Another possibility is that there may be a causal relationship between factors associated with the intervention program as well as the beneficial gain. For example, children (and the parents) in the intervention group may have gained a greater knowledge and interest in health-related matters during the initiation of the intervention, and due to this voluntarily changed other habits, such as nutritional intake or method of transportation. It could thus hypothetically be an improved nutritional intake or that the children started to walk or cycle to school instead of taking the bus, or started using stairs instead of elevators, that provides the causal link to the improved musculoskeletal gains. In the clinical perspective the causal link is of less importance, however, as we nevertheless did reach the goals of the intervention program.

Study strengths include the prospective, controlled and population-based study design and the fact that all participants were followed from Tanner stage I to V. Study limitations include the small sample size and high drop-out frequency, resulting in risks of both selection bias and type II errors. However, the drop-out analyses did not indicate any substantial selection bias, and to minimize the risk of type II error we avoided subgroup analyses (i.e., sex-specific evaluations). This is also the reason why we chose to present only sex-specific data at age 19 without inferential statistics. Even if the gains during the entire study period in absolute values are higher in the intervention group in most measurements, the only statistically significant differences are for bone mass gain in arms and spine, and for muscle strength in PTflex180TBW. We thus need to be extra careful with inferences, and this is the reason why we only state that we found indications of beneficial effects. It would also have been advantageous to include a longer follow-up period, as the musculoskeletal benefits may be lost in a longer perspective. Children in this study were predominantly of Caucasian ethnicity, living in a socioeconomic middle-class area. Transferring the inferences to children with other ethnic backgrounds or living in other socioeconomic areas may thus be questionable. The lack of individual randomization is another weakness that we were unable to address due to practical problems with the school schedule and difficulties keeping a strict randomization over 9 years. Further limitations include self-evaluation of the duration of organized leisure-time PA, without registration of type of activity, duration and/or level of PA during play. It would also have been advantageous to have objectively registered PA measured by accelerometers. The use of surrogate end points in this study rather than fractures should also be regarded as a weakness.

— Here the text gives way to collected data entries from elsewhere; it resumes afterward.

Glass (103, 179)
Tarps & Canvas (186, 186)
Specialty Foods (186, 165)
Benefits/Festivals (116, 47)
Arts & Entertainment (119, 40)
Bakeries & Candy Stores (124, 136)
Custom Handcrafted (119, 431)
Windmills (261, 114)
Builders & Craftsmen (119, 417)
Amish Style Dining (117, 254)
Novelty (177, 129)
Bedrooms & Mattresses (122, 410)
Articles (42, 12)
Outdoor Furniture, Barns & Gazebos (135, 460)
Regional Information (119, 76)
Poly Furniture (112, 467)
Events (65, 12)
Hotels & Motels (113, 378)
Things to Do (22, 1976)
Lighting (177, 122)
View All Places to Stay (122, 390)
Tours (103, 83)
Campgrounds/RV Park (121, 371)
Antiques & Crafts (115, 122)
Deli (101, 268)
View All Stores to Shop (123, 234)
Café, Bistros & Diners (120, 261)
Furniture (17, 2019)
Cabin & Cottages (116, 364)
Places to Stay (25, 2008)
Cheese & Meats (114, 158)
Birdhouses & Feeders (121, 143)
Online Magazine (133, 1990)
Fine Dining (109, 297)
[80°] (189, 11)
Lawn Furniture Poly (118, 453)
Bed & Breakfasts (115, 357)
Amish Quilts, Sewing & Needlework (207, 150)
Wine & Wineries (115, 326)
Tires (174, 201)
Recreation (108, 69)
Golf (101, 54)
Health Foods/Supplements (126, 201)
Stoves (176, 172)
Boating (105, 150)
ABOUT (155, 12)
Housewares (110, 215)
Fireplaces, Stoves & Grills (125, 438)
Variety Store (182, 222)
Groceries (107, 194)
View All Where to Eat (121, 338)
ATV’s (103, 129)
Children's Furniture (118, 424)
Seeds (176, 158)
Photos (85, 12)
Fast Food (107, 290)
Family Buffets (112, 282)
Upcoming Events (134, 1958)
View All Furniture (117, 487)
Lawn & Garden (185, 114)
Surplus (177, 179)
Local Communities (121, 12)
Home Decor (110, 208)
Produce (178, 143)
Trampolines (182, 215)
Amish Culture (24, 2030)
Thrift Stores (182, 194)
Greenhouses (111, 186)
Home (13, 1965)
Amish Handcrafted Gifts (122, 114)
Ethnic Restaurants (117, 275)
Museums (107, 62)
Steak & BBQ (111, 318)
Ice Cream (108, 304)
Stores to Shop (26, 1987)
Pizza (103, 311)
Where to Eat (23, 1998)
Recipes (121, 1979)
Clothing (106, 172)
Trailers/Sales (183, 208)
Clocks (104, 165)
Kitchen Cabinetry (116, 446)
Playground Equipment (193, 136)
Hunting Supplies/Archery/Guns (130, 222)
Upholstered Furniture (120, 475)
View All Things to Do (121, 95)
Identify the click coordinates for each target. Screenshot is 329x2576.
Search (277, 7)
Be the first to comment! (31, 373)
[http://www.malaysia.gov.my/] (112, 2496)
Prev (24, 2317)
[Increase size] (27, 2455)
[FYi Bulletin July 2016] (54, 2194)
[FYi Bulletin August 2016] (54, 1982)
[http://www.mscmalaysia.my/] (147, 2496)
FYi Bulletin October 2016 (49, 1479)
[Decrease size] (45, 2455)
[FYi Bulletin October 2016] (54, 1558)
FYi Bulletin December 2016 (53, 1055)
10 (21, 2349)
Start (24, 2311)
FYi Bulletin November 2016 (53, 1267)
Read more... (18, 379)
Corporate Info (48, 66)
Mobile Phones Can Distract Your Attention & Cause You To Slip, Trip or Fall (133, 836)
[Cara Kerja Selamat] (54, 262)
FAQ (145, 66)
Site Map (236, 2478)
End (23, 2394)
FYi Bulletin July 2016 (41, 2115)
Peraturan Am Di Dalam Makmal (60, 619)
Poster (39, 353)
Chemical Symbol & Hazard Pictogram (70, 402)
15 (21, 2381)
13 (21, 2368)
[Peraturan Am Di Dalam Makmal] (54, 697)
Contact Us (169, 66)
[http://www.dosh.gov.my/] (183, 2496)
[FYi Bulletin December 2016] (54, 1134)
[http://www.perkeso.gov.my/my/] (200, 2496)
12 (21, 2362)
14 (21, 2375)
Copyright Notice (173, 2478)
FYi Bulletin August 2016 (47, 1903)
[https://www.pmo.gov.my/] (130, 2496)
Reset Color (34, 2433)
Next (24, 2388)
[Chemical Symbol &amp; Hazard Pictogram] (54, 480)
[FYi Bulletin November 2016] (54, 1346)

In summary, we found that beneficial bone mass accrual and muscle strength gain remained into young adulthood 4 years after the termination of a daily school-based PA intervention program that had been ongoing all 9 compulsory school years. Due to the study limitations, inferences should serve only as indications that daily school PA may counteract low bone mass and inferior muscle strength later in life. Results need to be verified in larger studies with a longer follow-up.